The first chapter deals with the absence of Wiola’s father at the beginning of her life. He was a soldier, and the first time he sees his daughter, he “cried for the whole day, and he calmed down only when Poland started playing in the World Cup.” Wiola’s father looms large throughout the text. He’s a rural Renaissance man: a hobbyist taxidermist, a beekeeper, an amateur magician. He always loses at cards but is ashamed to not continue to play with his friends. Young Wiola loves him dearly, but from an insurmountable distance. Greg is smart enough to deploy him sparingly, but when she does, his appearances can be devastating. In one scene, out of nowhere, he makes the pronouncement that, “Before I’ve even had time to blink, they’re already calling me old, when inside I’m like an unripe fruit.” “Unripe Fruit” was the original title of the book, Guguły in Polish.

Her father is missing from many chapters of the book, not just from the pages but from the places where Wiola needs help, needs protection. And Wiola has to face a lot in her small world, though the setting itself only goes as far as to give her splinters. It’s the people around her that besiege Wiola, pushing her down every time she emerges from the safety of her home. The book’s title is not metaphorical; Wiola deals with the trauma she faces by eating fringe from a sofa, burning her possessions, and drinking the mercury from a thermometer.

This novel pairs brilliantly with History of a Disappearance, a recent nonfiction book chronicling the history of the Polish town of Miedzianka, located in the same southwestern corner of the country as Hektary. While that book gave a journalist’s bird’s-eye view, Swallowing Mercury offers the ground-level, zoomed-in view. In both books, the communities depicted echo with the pain from World War II and hardships under Soviet rule, and the shared trauma interplays meaningfully with Wiola’s personal trauma. When a girl in the village begins wandering the fields at night, shouting and waking people up, it’s explained as her being chosen to continue dreaming the dreams of those killed by Germans. The people of Hektary have little to take pride in, so instead they pour their energy into little victories: an art competition, a military hero tribute, or the possibility of their fellow countryman Pope John Paul II driving through the town on his way elsewhere in Poland. The women of the village band together to create a chain of colorful fabric to decorate the road and anticipation hangs heavy in the air. Such high hopes, the reader knows, can only lead to disappointment.

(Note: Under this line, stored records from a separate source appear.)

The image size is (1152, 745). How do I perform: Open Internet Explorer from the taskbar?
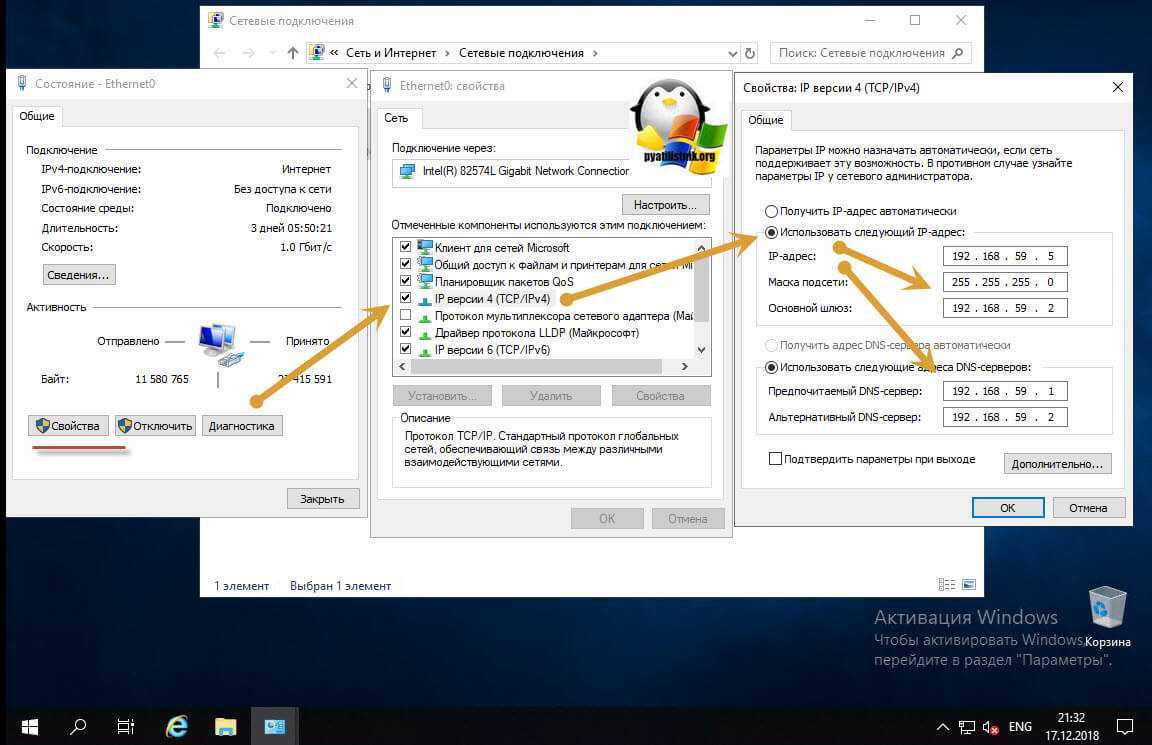coord(177,725)
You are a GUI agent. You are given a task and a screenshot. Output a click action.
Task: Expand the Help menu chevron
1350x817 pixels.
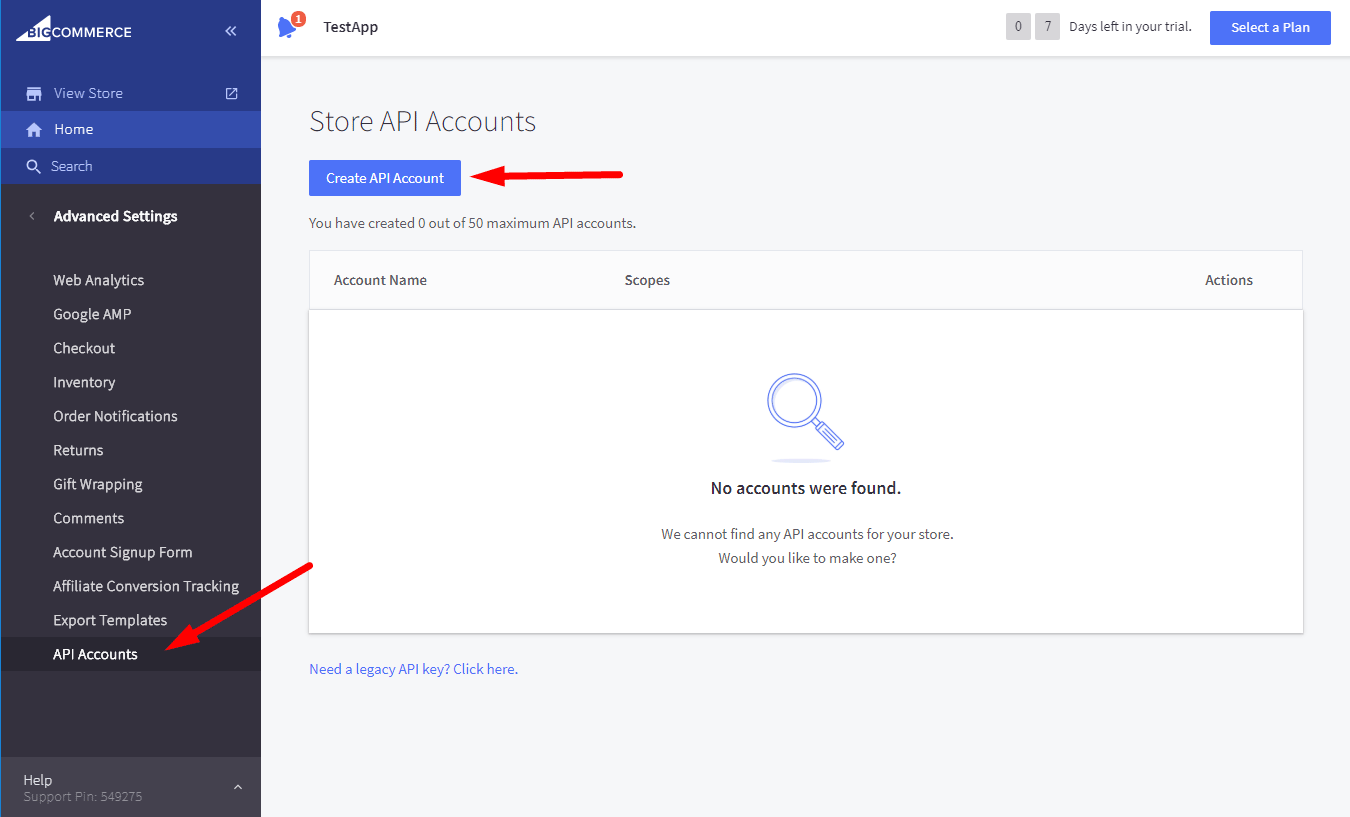(x=238, y=788)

Swallowing Mercury hangs together on Wiola’s voice. She doesn’t dwell on interiority, instead communicating her emotions largely through what goes unsaid. When a chapter ends with a beautiful description of an infected splinter—“The splinter under my skin, with its crimson halo, throbbed and oozed poison into a two-inch read streak”—it communicates so much more than the state of a piece of wood in her skin. The style here mirrors the content: Wiola describes feeling like a cat was an important childhood mentor, and grows up in a world that has little use for beating around the bush. The narrative voice reflects and amplifies this life.

Greg also expertly portrays the logic of a child. When her mother gives Wiola money for the collection plate at church, and Wiola prays that she’ll resist the temptation of the ice cream man. Greg doesn’t show Wiola buy the ice cream. Instead, the narration cuts straight to her holding a cone as she walks away. Her voice is direct, matter-of-fact, and constantly zooming in on the strange things around her while simultaneously not being surprised by them.

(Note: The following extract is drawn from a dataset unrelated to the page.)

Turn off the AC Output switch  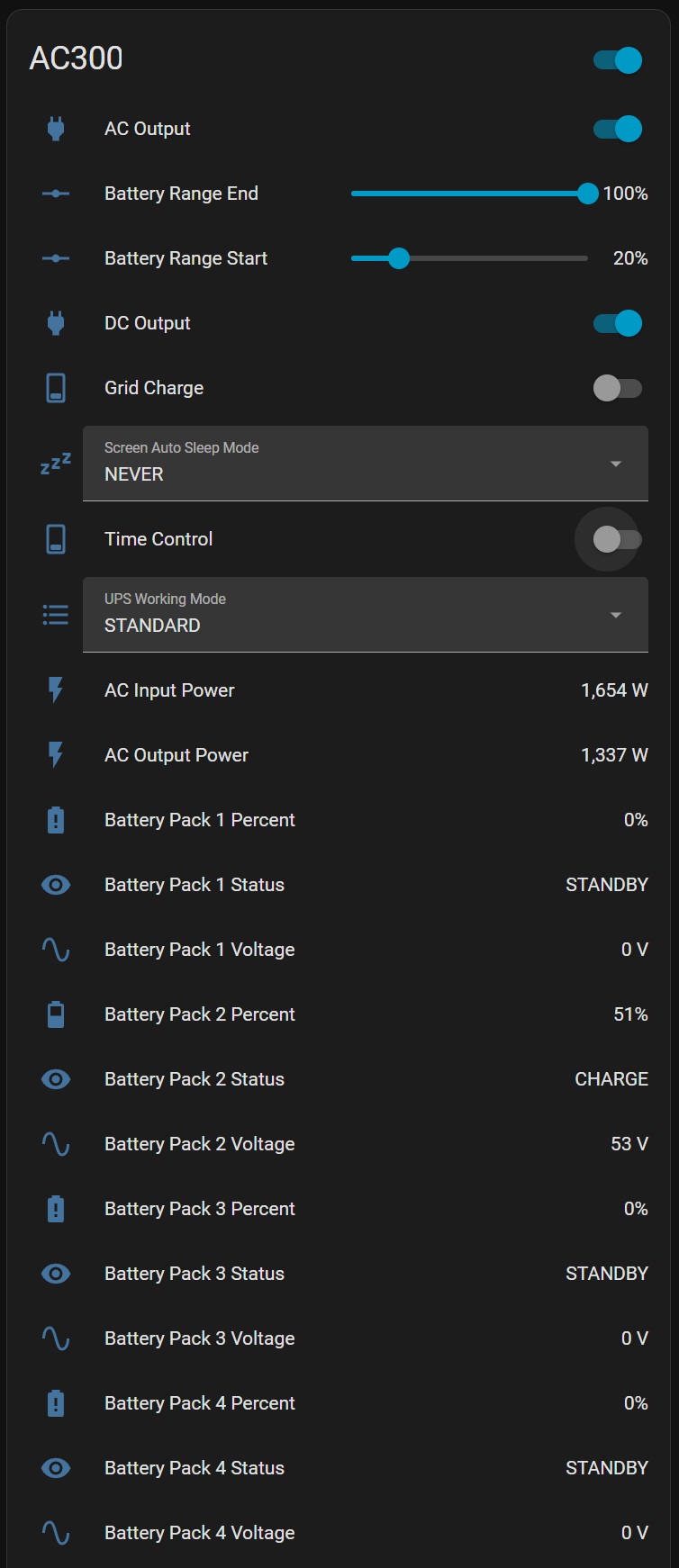tap(618, 129)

Like History of a Disappearance, Swallowing Mercury offers a view into rural Poland that surprises with both the familiarity and the difference. Its child protagonist offers a frank perspective centered on an emblematic familial experience and Greg’s poetic sensibilities exquisitely render Wiola’s small town all the way through a beautiful closing paragraph. Hektary is buffeted by forces too large for it to resist—history, the economy, social structure—but still exists as something unique, something more than the sum of its parts.